-- Start of Document excerpt --

SETI Markup Language

SML Introduction:

The SETI community needs and deserves a modern method of storing and sharing the data it collects. The data must be stored in a context free environment so that it can be analyzed by others without access to the original tools used to create the data. The methods used to create the data must be based on an agreed standard so that others may understand its organization and be able to use its content directly from the data itself. This is the implementation of those goals.

The organization will be based on XML and will be collected into a language specific to SETI.

The Name Of This Language is:

SML - The SETI Markup Language

Language Organization:

The blocks on the right represent a portion of the SML Language. You may view the complete schema on the ineractive Schema Page.

During normal operation of a SETI station hits will be generated. A hit is the detection of a signal that passes the various tests the system runs against the signal to filter local noise from possible ET signals. Each Hit generates a file that contains precise and detailed identification of that hit. When it occurred, where the receiver was tuned, how the antenna was pointing and so on. This Hit file is an instance of SML and will be composed as described in the following manner.

Each Hit entity has two main sections the Title Block for later identification, and Equipment Setup so that data collected can be analyzed properly. These two elements are decomposed under that. Details are contained in the HIT schema on the Schema page. Please remember that not all the data is required. For example if you don't have a Band Pass Filter (most don't) you are not required to enter any data for it. Many elements are required so that the data makes sense. For example unless we know where on earth you were and which direction your antenna was pointed and what time it was when you heard the first ET contact you will forever be a footnote in SETI history as the one that almost was first.

The SML that is used to define a Hit is a mix of automatically generated and manually entered data. The goal is to be as flexible as possible for your Argus station.; For example the Creation Date in the Title Block could be entered manually or put into the data set automatically by the SETI station.

-- End of Document excerpt --
-- Start of Information provided --

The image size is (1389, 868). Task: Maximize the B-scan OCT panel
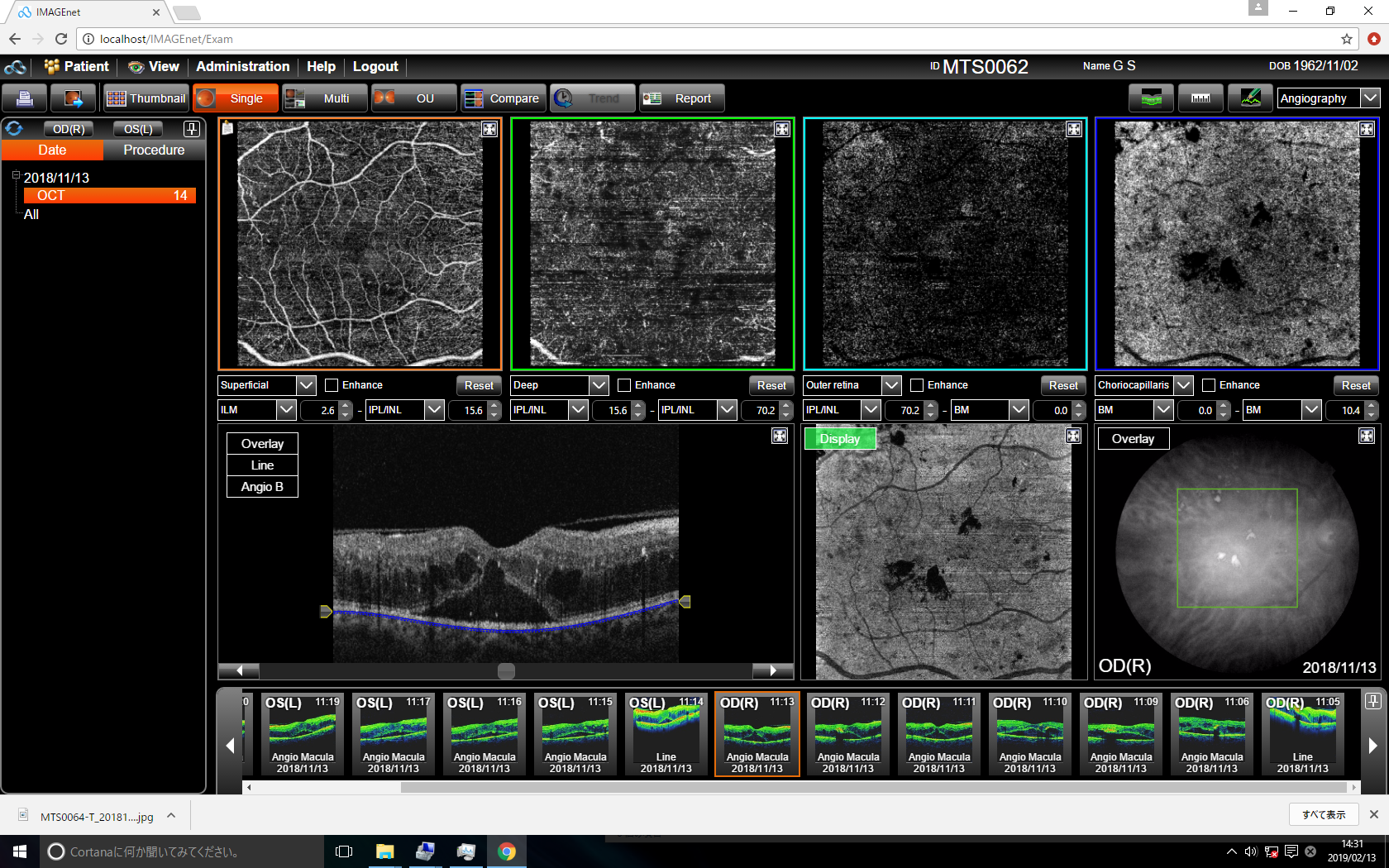780,436
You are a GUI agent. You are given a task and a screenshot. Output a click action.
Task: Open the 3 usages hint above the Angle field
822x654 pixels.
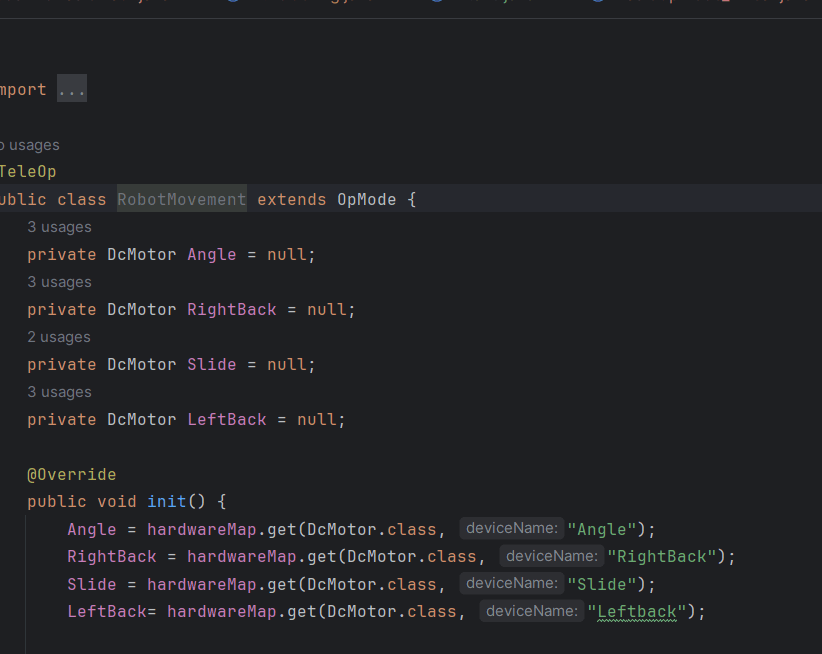59,227
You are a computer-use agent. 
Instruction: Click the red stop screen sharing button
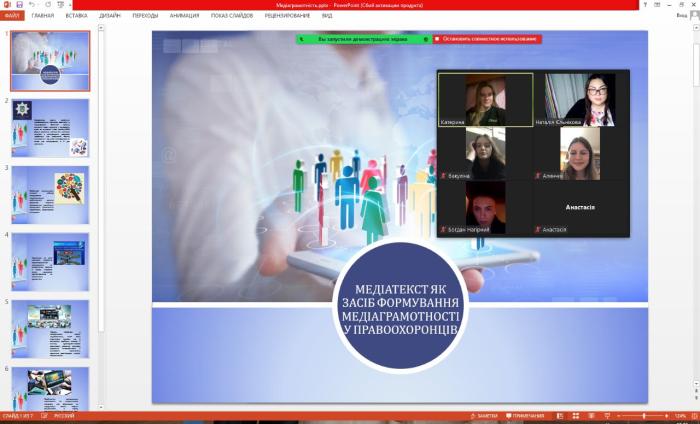pyautogui.click(x=487, y=39)
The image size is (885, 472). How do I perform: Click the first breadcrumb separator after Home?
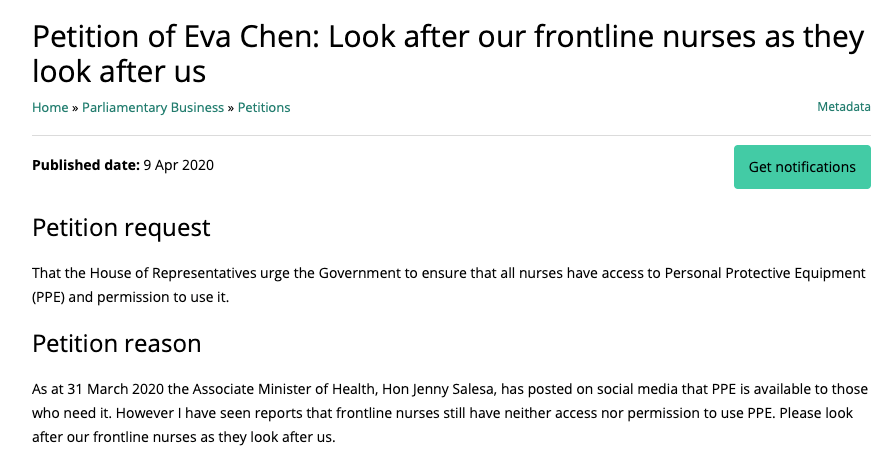pyautogui.click(x=75, y=108)
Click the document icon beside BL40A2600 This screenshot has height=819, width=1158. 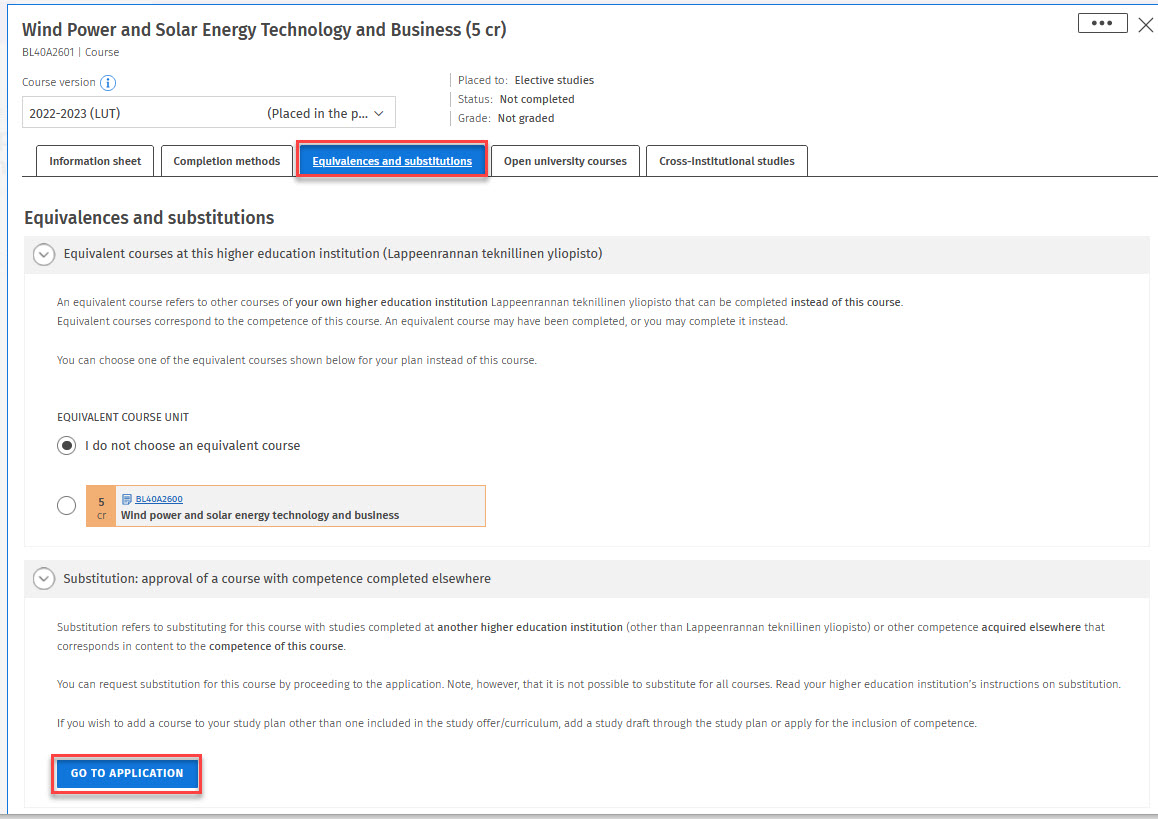[x=127, y=499]
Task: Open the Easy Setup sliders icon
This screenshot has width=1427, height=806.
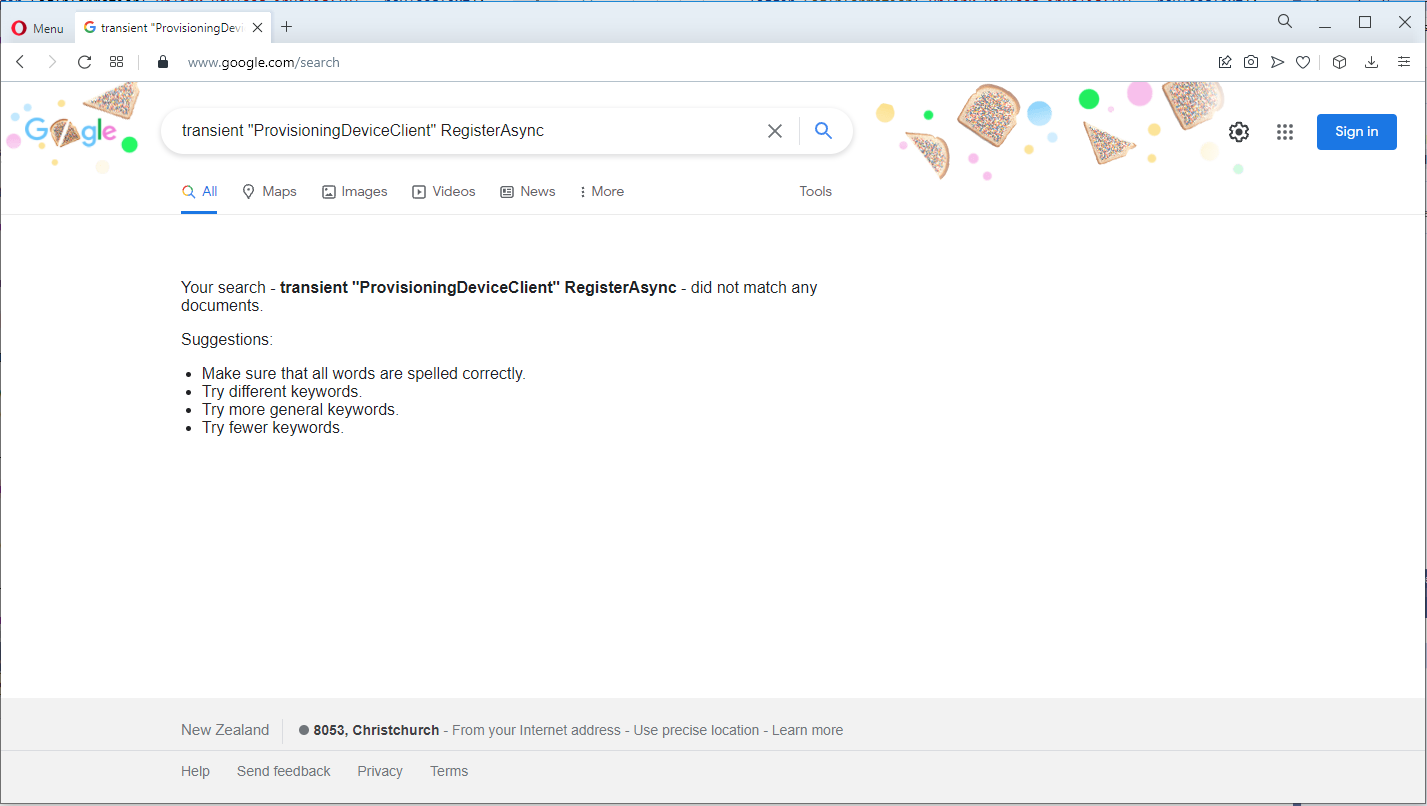Action: pos(1403,62)

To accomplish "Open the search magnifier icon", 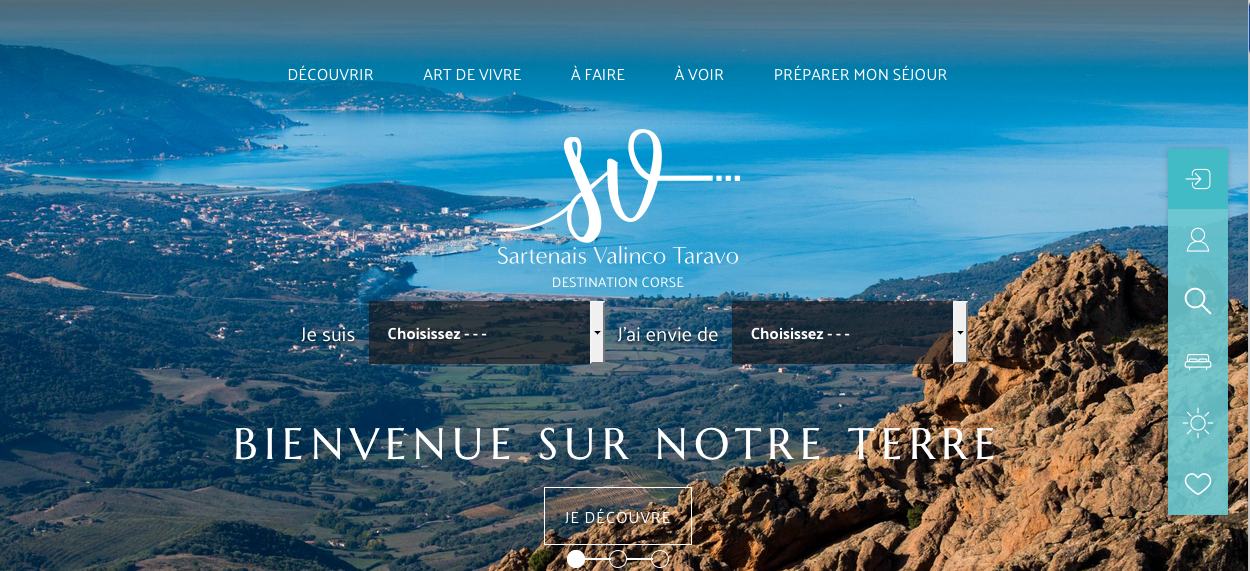I will 1198,301.
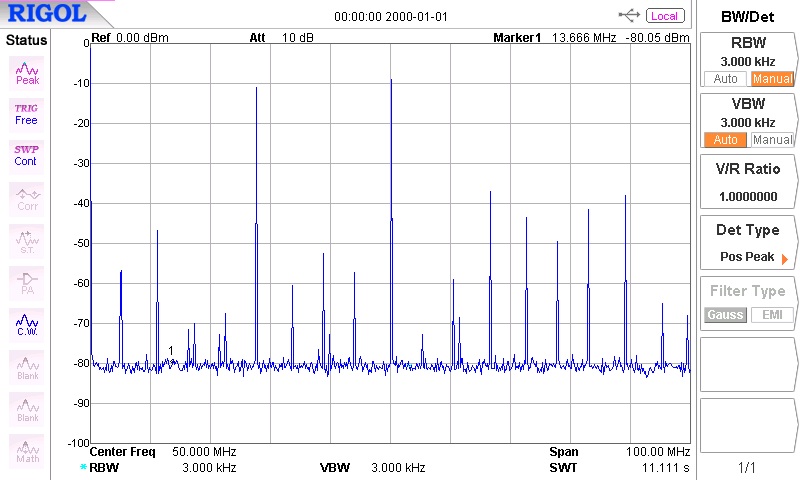Click the Math trace status icon
Screen dimensions: 800x480
(27, 451)
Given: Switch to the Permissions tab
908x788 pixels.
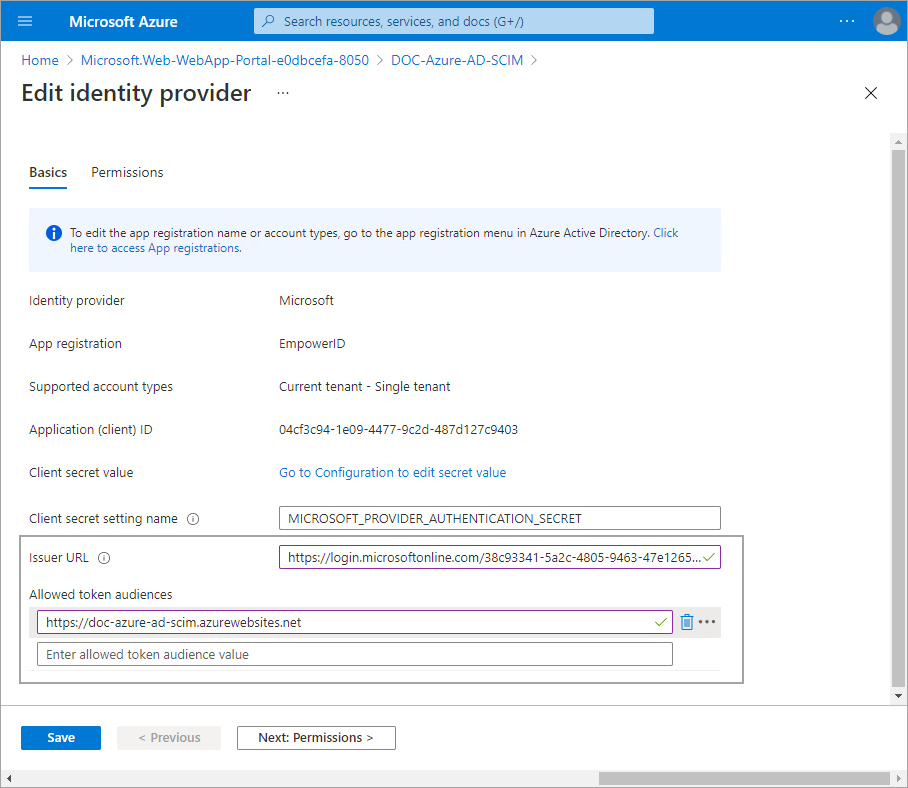Looking at the screenshot, I should tap(127, 172).
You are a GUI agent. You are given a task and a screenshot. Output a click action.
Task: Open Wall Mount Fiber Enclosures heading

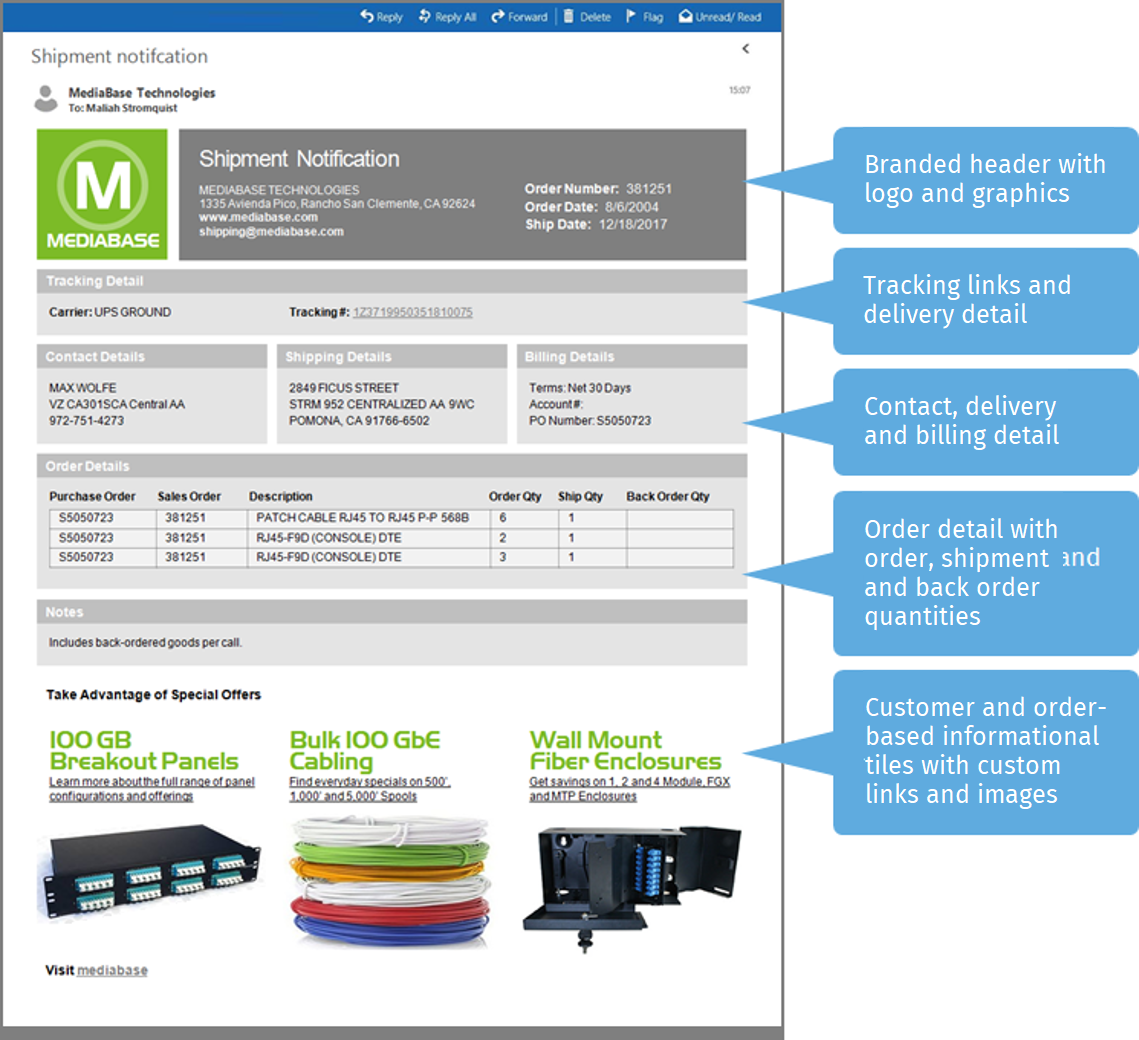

-- End of Information provided --

**Stated task 1**: Using the SETI Markup Language text, decide whether each statement agrees with it, and answer yes or no with the deciding words quoted exactly: (a) The language is built on XML. (b) Every piece of data in a Hit file has to be filled in. (c) The Creation Date in the Title Block can only be entered by hand.
**Stated task 2**: Write out the part of the SETI Markup Language text that begins at the words "SML - The SETI" and stops after the words "the following manner.".
The records aren't needed for any of this.

**Answer 1**:
(a) Yes: "The organization will be based on XML"
(b) No: "Please remember that not all the data is required."
(c) No: "the Creation Date in the Title Block could be entered manually or put into the data set automatically by the SETI station."

**Answer 2**:
SML - The SETI Markup Language

Language Organization:

The blocks on the right represent a portion of the SML Language. You may view the complete schema on the ineractive Schema Page.

During normal operation of a SETI station hits will be generated. A hit is the detection of a signal that passes the various tests the system runs against the signal to filter local noise from possible ET signals. Each Hit generates a file that contains precise and detailed identification of that hit. When it occurred, where the receiver was tuned, how the antenna was pointing and so on. This Hit file is an instance of SML and will be composed as described in the following manner.